__Word and element pointing items__:

====

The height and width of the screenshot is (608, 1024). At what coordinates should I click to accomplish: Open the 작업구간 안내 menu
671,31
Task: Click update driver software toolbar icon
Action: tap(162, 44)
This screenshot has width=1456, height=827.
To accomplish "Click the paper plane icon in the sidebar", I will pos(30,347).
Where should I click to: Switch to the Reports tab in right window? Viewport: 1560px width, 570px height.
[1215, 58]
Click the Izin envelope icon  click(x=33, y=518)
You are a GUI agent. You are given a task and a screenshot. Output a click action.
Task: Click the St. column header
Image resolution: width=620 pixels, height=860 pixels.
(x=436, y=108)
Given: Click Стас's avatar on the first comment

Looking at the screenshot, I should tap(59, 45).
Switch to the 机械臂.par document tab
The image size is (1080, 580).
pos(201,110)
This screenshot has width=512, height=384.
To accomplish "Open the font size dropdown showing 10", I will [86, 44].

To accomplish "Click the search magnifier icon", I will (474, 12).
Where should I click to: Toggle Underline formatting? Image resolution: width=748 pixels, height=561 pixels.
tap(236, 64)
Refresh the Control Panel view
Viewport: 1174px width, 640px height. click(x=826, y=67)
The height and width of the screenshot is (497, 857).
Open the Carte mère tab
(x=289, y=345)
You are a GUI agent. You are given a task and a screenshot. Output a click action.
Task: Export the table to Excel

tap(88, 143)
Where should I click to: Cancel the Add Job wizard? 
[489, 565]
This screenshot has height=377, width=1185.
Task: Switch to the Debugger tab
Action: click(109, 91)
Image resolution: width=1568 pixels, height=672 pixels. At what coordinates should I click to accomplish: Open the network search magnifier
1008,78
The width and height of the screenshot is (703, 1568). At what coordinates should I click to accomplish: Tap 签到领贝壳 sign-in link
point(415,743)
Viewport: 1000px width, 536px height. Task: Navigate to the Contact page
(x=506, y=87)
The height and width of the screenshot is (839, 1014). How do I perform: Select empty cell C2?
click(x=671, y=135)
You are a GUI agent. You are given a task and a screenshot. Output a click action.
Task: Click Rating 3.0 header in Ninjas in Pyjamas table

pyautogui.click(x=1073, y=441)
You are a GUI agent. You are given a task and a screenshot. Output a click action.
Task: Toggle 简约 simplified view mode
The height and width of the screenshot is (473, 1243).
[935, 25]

====

__What the exercise asks__:
Copy every item above word for word, keeping each line as it stands.

__Problem solution__:
The height and width of the screenshot is (608, 1024). At what coordinates should I click to accomplish: Open the 작업구간 안내 menu
671,31
Task: Click update driver software toolbar icon
Action: tap(162, 44)
This screenshot has width=1456, height=827.
To accomplish "Click the paper plane icon in the sidebar", I will pos(30,347).
Where should I click to: Switch to the Reports tab in right window? Viewport: 1560px width, 570px height.
[1215, 58]
Click the Izin envelope icon  click(x=33, y=518)
You are a GUI agent. You are given a task and a screenshot. Output a click action.
Task: Click the St. column header
Image resolution: width=620 pixels, height=860 pixels.
(x=436, y=108)
Given: Click Стас's avatar on the first comment

Looking at the screenshot, I should tap(59, 45).
Switch to the 机械臂.par document tab
The image size is (1080, 580).
pos(201,110)
This screenshot has width=512, height=384.
To accomplish "Open the font size dropdown showing 10", I will [86, 44].

To accomplish "Click the search magnifier icon", I will (474, 12).
Where should I click to: Toggle Underline formatting? Image resolution: width=748 pixels, height=561 pixels.
tap(236, 64)
Refresh the Control Panel view
Viewport: 1174px width, 640px height. click(x=826, y=67)
The height and width of the screenshot is (497, 857).
Open the Carte mère tab
(x=289, y=345)
You are a GUI agent. You are given a task and a screenshot. Output a click action.
Task: Export the table to Excel

tap(88, 143)
Where should I click to: Cancel the Add Job wizard? 
[489, 565]
This screenshot has height=377, width=1185.
Task: Switch to the Debugger tab
Action: click(109, 91)
Image resolution: width=1568 pixels, height=672 pixels. At what coordinates should I click to accomplish: Open the network search magnifier
1008,78
The width and height of the screenshot is (703, 1568). At what coordinates should I click to accomplish: Tap 签到领贝壳 sign-in link
point(415,743)
Viewport: 1000px width, 536px height. Task: Navigate to the Contact page
(x=506, y=87)
The height and width of the screenshot is (839, 1014). How do I perform: Select empty cell C2?
click(x=671, y=135)
You are a GUI agent. You are given a task and a screenshot. Output a click action.
Task: Click Rating 3.0 header in Ninjas in Pyjamas table

pyautogui.click(x=1073, y=441)
You are a GUI agent. You are given a task and a screenshot. Output a click action.
Task: Toggle 简约 simplified view mode
The height and width of the screenshot is (473, 1243).
[935, 25]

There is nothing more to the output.